During your interview process, think about what makes you happy at work. Beyond a great product or solution that you believe in, what else do you need personally to succeed? Ask about those things during your interviews.

A no-BS attitude toward selling

The simplicity of the sales process at Expel really appealed to me. This line from the job description is completely accurate: “Maybe they need your thing, maybe they don’t, but they trust you and you’ll get 30 minutes to see if there’s a fit.”

Now that I’m part of the Expel team, I can tell you that the discussions we have with potential customers are so refreshing. There’s clean and concise dialogue. There’s collaboration. There’s a real desire to solve a problem and help a customer.
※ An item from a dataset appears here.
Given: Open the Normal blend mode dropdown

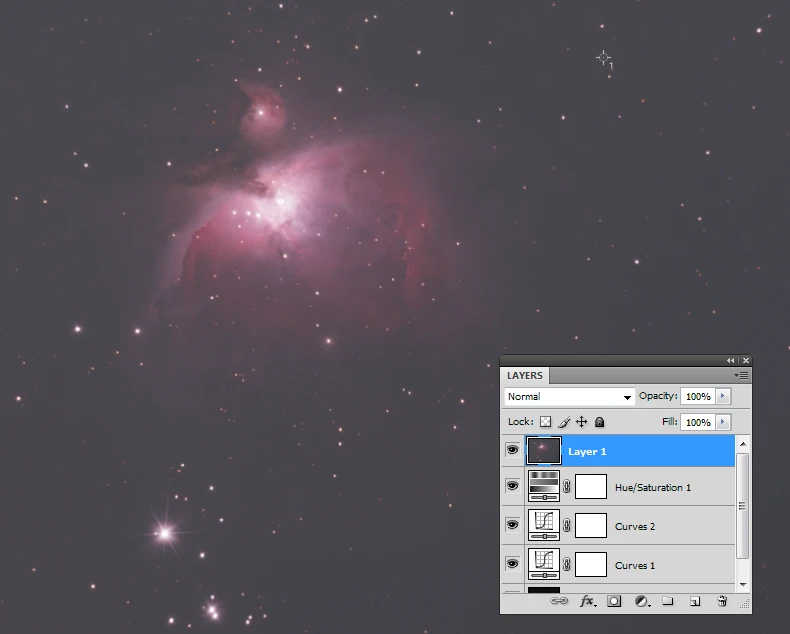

And the icing on the cake is that we post our pricing on our website. I like that Expel takes all the old school, annoying sales tactics — the long PowerPoint presentations, the long lunches, the finger pistols — out of the sales process.

As I think about how Expel’s sales process differs from others that I’ve experienced, I always wonder, “Why doesn’t everyone do business this way?” Dive deep with your interviewers to figure out what the sales process really looks like. Ask for real-life examples of engagements with prospects.

Culture of transparency

Expel doesn’t just talk about culture and transparency. The company puts it into practice.

From my first phone interview to the moment I walked into the office in Herndon as a full-time hire, the culture permeates the environment.

The people are genuine. Everyone is inherently driven by the success of the company versus personal success. In most sales teams the environment is typically one full of selfish motives and attitudes, especially when a new rep joins the team and takes a piece of someone else’s pie. But from day one, my colleagues at Expel have been my coaches and advocates to accelerate my path to success, including me in calls with prospects and sharing their resources and tips that have helped them along the way.

Will your new company help you get up to speed and share their lessons learned so that you can be successful? Or do they take an “every (wo)man for herself” approach to sales?

Ongoing support and encouragement

The hiring process reminded me of one of my favorite books: “Good to Great” by Jim Collins. For the culture to scale as we continue to grow, we have to get the right people on the bus — and that doesn’t necessarily mean people with the “right” industry knowledge. Sure, that’s helpful, but there are certain traits we look for here at Expel that can’t easily be taught. The leadership team knew I didn’t have a cybersecurity background but they were committed to teaching me about the industry.

The team gave me access to online training modules for security novices, which were so valuable in expediting my onboarding timeline. Key leaders within our company gave me their time as part of a sales enablement program which laid out the roadmap for success. Make sure to ask about what kind of support you have. What does that support look like, and who’s it coming from?

One month later …

After starting with Expel one month ago, it’s exceeded my expectations. Prior to my first day, an amazing welcome box showed up on my doorstep (I’m a remote employee), which I shared in this post. From that day forward, the journey’s been exciting for our entire family. Our four kids have asked questions, watched cybersecurity tutorial videos, and more — and now my youngest says that Expel is like “Batman for the computer.” They’re now more interested in understanding what their Daddy does every day, which they’ve never taken much interest in before.

As a working parent, one thing I hope to model for my children is how to be not just content with but energized by your work. By carefully contemplating my next career move, asking lots of questions and finding a company with a culture that felt very “me,” I get to show them what that great energy looks like every day. They’ve seen firsthand how stepping outside my comfort zone has blessed us to be a part of an amazing opportunity to change the market for managed security providers.